▸ **HOW TO COMPLETE THIS TASK**
Copy the lines below that contain "More".

▸ **RECORDS TO PROCESS**
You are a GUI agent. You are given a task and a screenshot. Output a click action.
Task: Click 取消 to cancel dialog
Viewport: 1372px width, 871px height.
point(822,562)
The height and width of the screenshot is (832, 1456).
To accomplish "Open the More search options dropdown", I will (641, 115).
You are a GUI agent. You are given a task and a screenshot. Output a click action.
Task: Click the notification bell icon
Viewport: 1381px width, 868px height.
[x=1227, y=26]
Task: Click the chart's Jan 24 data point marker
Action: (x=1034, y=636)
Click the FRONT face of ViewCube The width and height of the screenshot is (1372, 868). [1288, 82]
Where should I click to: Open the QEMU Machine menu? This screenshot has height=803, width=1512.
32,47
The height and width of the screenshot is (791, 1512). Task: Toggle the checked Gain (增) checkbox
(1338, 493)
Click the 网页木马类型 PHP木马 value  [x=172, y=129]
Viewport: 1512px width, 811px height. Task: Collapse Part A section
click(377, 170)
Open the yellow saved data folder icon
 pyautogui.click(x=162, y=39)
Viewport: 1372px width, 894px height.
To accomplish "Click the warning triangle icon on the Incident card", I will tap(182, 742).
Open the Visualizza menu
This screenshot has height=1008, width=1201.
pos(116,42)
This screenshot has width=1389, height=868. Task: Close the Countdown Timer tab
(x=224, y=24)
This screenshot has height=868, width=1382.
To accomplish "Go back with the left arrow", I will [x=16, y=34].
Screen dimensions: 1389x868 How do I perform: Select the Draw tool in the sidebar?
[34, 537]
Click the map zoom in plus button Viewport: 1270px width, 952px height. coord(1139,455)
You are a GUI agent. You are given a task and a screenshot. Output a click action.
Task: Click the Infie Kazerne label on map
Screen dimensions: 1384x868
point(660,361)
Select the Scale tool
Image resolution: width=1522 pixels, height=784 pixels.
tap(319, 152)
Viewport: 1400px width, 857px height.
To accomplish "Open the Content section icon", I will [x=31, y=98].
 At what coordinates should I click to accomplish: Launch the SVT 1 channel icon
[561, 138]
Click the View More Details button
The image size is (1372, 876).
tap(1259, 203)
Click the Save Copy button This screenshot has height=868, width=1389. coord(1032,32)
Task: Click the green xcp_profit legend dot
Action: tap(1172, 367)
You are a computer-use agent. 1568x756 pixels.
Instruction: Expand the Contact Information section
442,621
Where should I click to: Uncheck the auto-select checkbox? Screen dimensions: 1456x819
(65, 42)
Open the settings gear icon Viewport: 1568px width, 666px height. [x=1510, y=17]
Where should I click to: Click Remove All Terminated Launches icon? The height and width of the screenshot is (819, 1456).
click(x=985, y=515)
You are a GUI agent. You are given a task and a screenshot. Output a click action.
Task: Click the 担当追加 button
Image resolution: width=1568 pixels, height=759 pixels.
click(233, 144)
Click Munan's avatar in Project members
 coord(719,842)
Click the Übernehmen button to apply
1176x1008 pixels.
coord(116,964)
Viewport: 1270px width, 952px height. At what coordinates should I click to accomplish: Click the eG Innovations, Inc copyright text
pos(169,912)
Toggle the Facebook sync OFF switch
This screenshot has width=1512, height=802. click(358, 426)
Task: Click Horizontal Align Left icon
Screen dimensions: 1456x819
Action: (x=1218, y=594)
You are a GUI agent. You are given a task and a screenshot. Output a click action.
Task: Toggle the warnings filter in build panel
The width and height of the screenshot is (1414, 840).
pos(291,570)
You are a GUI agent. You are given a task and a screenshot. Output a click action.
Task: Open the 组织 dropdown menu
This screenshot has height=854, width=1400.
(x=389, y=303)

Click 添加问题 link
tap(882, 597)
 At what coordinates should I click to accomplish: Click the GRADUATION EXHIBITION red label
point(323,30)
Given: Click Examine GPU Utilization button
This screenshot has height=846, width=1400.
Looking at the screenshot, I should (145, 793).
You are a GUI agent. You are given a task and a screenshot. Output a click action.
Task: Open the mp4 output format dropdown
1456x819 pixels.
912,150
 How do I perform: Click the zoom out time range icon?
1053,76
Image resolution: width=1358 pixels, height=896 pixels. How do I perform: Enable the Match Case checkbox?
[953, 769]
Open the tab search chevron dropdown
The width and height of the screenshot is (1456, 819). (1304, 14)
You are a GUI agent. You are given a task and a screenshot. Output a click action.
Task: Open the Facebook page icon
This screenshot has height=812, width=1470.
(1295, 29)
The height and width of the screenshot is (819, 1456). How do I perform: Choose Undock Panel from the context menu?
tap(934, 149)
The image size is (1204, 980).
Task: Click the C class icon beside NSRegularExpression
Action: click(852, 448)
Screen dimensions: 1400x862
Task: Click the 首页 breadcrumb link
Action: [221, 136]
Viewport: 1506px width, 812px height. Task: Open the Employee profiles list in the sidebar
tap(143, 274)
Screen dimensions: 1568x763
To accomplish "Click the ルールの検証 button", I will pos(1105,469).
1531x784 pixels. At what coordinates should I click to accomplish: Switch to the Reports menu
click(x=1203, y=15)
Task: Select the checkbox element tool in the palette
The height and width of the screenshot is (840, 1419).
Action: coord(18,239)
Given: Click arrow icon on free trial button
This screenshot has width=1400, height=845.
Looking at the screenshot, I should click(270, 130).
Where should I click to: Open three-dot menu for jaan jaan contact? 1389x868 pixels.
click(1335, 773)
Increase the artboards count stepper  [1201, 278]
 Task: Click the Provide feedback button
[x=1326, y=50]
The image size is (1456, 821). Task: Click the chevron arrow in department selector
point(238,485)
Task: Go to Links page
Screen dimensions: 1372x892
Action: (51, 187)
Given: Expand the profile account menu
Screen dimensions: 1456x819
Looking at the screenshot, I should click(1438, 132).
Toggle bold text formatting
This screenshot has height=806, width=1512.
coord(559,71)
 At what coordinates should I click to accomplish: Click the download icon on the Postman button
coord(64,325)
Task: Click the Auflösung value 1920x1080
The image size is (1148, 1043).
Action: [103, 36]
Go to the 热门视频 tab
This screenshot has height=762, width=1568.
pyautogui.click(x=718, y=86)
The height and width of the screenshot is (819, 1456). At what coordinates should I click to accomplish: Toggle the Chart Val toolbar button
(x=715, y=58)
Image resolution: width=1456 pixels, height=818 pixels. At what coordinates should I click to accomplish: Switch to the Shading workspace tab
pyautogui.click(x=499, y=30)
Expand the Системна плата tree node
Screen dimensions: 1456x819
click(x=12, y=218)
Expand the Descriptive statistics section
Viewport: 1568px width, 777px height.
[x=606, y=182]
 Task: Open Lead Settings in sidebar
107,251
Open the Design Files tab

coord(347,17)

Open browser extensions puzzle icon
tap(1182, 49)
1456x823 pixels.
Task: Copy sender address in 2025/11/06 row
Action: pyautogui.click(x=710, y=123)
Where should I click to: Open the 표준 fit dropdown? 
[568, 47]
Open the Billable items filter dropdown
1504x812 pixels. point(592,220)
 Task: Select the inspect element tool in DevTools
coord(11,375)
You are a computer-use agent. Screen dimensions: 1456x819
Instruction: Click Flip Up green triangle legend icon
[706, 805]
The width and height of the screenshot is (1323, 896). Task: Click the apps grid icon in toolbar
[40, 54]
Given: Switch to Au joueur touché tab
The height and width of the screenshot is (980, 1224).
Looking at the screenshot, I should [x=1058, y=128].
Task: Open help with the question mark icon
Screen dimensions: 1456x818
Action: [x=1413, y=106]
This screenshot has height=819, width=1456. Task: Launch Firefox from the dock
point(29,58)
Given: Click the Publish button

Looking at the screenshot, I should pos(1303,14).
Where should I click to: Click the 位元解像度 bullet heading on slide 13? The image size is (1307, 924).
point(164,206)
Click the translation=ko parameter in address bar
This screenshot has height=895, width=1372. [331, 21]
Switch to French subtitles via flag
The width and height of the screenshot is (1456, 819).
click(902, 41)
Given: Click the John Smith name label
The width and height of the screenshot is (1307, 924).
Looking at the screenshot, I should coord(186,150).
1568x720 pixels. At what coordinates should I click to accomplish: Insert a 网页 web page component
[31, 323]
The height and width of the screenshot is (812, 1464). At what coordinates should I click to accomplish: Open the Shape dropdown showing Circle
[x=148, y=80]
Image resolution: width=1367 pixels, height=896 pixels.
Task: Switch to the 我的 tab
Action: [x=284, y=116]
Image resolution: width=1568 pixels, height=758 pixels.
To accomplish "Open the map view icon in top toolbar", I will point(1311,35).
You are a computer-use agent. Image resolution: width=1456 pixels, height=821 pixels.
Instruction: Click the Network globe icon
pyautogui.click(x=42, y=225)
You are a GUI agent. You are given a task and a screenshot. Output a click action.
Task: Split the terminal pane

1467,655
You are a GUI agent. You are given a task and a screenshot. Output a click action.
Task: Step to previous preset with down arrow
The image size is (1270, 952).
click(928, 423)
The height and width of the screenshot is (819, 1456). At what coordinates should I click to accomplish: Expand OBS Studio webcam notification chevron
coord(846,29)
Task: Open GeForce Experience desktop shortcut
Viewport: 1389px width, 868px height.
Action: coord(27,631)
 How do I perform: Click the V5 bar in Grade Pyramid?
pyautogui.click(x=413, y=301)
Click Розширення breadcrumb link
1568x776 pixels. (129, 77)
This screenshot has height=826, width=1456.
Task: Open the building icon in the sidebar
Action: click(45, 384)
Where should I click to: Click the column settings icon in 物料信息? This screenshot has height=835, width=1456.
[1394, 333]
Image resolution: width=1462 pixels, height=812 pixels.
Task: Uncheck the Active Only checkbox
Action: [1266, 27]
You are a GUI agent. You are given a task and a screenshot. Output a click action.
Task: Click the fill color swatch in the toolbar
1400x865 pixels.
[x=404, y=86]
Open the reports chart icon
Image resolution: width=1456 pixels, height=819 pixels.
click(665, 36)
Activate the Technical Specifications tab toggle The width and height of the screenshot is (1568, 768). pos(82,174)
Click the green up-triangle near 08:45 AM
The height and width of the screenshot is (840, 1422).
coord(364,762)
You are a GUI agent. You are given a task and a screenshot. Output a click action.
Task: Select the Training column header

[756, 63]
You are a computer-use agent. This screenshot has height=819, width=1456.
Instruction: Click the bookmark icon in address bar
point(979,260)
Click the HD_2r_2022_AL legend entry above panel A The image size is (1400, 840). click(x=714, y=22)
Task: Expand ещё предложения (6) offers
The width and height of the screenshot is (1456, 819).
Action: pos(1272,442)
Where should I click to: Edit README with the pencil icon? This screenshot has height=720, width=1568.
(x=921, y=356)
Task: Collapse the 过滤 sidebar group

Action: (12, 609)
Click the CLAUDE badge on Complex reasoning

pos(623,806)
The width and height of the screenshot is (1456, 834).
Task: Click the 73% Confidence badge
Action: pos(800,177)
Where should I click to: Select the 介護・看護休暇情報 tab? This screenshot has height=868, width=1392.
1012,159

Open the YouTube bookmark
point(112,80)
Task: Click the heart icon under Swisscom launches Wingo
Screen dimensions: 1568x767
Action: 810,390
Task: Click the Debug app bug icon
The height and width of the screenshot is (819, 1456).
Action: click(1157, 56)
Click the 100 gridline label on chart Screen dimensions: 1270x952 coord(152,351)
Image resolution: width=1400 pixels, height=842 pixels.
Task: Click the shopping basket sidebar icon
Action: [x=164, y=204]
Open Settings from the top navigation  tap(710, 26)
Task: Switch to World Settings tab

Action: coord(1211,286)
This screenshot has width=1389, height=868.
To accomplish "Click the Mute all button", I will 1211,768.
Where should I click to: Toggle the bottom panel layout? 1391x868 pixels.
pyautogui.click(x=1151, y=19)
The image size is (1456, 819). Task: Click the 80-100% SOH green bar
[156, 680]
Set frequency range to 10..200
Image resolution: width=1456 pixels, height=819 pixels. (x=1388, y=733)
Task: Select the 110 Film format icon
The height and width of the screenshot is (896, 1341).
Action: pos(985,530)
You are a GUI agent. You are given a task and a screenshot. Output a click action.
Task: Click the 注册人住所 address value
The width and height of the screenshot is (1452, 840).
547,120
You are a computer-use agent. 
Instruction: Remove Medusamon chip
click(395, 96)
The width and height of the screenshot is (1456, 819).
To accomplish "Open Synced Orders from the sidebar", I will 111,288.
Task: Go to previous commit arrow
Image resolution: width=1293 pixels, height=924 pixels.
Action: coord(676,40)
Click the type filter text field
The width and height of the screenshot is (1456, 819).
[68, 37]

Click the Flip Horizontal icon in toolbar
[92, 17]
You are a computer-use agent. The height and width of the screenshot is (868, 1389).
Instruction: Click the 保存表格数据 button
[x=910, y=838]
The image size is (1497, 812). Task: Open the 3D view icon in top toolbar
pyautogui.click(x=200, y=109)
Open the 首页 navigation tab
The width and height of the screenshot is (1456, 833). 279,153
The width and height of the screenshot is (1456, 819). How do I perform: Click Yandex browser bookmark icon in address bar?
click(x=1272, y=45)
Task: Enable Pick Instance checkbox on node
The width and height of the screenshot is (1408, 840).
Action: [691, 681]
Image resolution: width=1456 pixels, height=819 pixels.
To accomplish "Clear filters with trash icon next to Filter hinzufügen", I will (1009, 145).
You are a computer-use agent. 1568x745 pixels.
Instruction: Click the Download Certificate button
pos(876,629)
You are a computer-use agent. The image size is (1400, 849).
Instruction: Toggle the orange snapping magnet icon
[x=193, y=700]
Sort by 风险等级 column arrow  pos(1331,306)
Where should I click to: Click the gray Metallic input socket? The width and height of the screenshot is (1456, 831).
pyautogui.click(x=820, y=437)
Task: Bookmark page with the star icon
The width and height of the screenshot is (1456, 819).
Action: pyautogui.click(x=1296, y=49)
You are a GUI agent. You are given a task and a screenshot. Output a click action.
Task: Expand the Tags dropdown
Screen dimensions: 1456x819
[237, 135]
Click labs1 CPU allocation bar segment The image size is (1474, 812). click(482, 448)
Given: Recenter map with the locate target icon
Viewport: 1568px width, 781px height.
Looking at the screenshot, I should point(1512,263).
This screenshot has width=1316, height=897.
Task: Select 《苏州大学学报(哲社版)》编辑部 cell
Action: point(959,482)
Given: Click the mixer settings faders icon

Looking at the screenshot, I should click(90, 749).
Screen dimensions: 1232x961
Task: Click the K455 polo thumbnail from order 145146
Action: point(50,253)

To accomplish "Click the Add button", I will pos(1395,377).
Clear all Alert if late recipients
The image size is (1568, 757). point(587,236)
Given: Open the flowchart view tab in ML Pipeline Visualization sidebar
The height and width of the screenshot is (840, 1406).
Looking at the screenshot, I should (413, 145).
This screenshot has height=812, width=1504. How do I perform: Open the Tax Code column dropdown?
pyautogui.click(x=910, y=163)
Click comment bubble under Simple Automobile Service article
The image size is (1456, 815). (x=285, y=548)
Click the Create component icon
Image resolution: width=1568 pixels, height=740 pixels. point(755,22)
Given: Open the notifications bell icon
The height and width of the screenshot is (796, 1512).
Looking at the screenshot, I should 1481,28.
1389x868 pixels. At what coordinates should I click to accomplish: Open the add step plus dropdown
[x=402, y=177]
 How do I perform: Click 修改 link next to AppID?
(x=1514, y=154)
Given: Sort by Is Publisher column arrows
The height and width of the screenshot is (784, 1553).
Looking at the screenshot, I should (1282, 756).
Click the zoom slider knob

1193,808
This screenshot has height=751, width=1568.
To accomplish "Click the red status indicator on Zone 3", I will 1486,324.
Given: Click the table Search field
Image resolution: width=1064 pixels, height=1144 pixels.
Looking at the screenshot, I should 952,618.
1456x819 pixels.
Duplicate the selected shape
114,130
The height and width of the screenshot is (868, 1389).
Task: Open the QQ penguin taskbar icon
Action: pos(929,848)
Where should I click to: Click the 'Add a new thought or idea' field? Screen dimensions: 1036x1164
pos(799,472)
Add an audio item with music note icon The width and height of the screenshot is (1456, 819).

▸ **YOUR RESPONSE**
To accomplish "Open the More search options dropdown", I will (641, 115).
Click the View More Details button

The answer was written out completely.